GLM 5.2

z-ai/glm-5.2
NewFeatured
by Z.ai · text in · text out · 1M ctx · 2026-06-16

1M token context window for long-form text processing, accessed via OrcaRouter's API.

INPUT$1.40/ 1M tokens
OUTPUT$4.40/ 1M tokens
p50 TTFT5.60 s7d
p95 TTFT7.54 s7d
TRAFFIC8.0Mtokens / 7d

What is Z.ai: GLM 5.2?

Z.ai: GLM 5.2 is a text‑only large language model with a 1,000,000‑token context window and a maximum output of 128,000 tokens. It is developed by Z.ai and offered through OrcaRouter’s API. The model processes only text inputs, making it ideal for tasks that require reading and generating very long passages, such as full‑book analysis or comprehensive summarization of multi‑file codebases. Pricing follows the provider’s rate: $1.40 per million input tokens and $4.40 per million output tokens, with no markup by OrcaRouter.

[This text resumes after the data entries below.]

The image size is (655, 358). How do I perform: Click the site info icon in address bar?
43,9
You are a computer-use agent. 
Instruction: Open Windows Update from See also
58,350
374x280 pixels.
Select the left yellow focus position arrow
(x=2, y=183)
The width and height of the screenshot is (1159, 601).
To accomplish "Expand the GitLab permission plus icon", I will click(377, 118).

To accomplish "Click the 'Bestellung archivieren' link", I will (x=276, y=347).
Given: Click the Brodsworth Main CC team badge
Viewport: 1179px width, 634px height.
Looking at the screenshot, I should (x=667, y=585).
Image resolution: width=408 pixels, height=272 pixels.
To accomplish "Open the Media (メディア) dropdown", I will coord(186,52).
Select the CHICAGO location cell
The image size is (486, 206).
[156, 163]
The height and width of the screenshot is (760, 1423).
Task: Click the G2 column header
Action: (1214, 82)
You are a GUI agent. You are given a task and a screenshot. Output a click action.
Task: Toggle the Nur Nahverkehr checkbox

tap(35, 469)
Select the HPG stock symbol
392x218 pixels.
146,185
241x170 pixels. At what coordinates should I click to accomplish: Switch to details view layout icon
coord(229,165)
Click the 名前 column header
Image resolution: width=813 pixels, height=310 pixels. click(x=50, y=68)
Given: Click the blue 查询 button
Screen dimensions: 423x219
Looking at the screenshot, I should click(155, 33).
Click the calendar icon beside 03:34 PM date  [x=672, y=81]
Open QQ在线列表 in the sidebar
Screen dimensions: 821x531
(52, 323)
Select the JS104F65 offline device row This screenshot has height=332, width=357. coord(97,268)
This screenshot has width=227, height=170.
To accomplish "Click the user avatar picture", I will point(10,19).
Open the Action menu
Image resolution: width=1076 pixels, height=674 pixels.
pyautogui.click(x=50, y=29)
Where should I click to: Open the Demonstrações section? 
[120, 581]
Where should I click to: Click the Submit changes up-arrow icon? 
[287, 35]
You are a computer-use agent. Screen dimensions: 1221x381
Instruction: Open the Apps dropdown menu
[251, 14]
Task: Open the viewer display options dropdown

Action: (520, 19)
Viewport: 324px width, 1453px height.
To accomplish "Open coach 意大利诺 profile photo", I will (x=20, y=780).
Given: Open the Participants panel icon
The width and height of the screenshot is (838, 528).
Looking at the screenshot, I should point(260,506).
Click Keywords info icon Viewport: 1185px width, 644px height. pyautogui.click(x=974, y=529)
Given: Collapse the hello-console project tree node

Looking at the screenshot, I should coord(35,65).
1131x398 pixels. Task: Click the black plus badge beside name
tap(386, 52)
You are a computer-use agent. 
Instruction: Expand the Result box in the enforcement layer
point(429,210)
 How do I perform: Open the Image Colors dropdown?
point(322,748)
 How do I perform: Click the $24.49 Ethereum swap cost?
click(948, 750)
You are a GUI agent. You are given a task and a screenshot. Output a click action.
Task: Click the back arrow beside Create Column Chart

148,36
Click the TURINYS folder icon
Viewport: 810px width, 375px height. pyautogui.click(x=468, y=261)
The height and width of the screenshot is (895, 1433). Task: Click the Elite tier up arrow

Who is this model designed for?

Z.ai: GLM 5.2 targets users and organizations that need to handle extremely long text sequences in a single API call. Common roles include legal professionals analyzing entire contracts or discovery documents, researchers reviewing extensive literature, software engineers understanding large code repositories, and data scientists working with long log files. The generous context window reduces the need for manual chunking, while the high output limit supports generating detailed reports or code patches.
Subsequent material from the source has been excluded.